- [Your instructions]:
Reproduce the lines below word for word, starting at the first line and ending at the line that contains "coord(45,41)", with both of these lines included.

- - - - -

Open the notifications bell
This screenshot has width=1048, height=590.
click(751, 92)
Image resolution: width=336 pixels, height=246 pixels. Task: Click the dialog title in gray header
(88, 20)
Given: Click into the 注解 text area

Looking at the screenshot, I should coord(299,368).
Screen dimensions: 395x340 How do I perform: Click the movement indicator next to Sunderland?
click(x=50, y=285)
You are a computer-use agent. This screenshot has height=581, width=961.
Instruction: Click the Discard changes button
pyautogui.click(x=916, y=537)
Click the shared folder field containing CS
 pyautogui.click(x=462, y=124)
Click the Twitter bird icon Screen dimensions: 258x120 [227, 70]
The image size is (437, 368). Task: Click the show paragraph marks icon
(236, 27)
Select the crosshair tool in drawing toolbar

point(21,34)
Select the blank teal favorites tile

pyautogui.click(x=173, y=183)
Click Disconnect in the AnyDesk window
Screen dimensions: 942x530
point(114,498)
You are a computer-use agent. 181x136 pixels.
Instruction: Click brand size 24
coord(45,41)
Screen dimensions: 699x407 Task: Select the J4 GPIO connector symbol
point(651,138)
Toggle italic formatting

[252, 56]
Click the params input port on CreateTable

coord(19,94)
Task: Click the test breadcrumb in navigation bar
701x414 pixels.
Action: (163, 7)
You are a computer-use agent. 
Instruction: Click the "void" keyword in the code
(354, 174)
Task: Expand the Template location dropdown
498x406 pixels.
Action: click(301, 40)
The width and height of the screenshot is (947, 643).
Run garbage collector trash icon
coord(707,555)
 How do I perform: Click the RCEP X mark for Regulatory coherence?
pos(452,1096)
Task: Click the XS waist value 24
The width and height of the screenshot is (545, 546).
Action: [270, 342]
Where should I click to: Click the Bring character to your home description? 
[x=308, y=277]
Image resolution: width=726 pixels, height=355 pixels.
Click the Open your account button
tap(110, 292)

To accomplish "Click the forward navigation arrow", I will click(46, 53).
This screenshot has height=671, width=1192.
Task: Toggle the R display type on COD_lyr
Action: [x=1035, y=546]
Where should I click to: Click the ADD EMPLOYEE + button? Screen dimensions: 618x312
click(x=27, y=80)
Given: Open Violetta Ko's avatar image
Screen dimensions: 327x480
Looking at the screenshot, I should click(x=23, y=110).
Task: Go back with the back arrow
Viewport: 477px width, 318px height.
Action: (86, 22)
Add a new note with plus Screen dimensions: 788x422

- - - - -

- [Answer to the task]:
Open the notifications bell
This screenshot has width=1048, height=590.
click(751, 92)
Image resolution: width=336 pixels, height=246 pixels. Task: Click the dialog title in gray header
(88, 20)
Given: Click into the 注解 text area

Looking at the screenshot, I should coord(299,368).
Screen dimensions: 395x340 How do I perform: Click the movement indicator next to Sunderland?
click(x=50, y=285)
You are a computer-use agent. This screenshot has height=581, width=961.
Instruction: Click the Discard changes button
pyautogui.click(x=916, y=537)
Click the shared folder field containing CS
 pyautogui.click(x=462, y=124)
Click the Twitter bird icon Screen dimensions: 258x120 [227, 70]
The image size is (437, 368). Task: Click the show paragraph marks icon
(236, 27)
Select the crosshair tool in drawing toolbar

point(21,34)
Select the blank teal favorites tile

pyautogui.click(x=173, y=183)
Click Disconnect in the AnyDesk window
Screen dimensions: 942x530
point(114,498)
You are a computer-use agent. 181x136 pixels.
Instruction: Click brand size 24
coord(45,41)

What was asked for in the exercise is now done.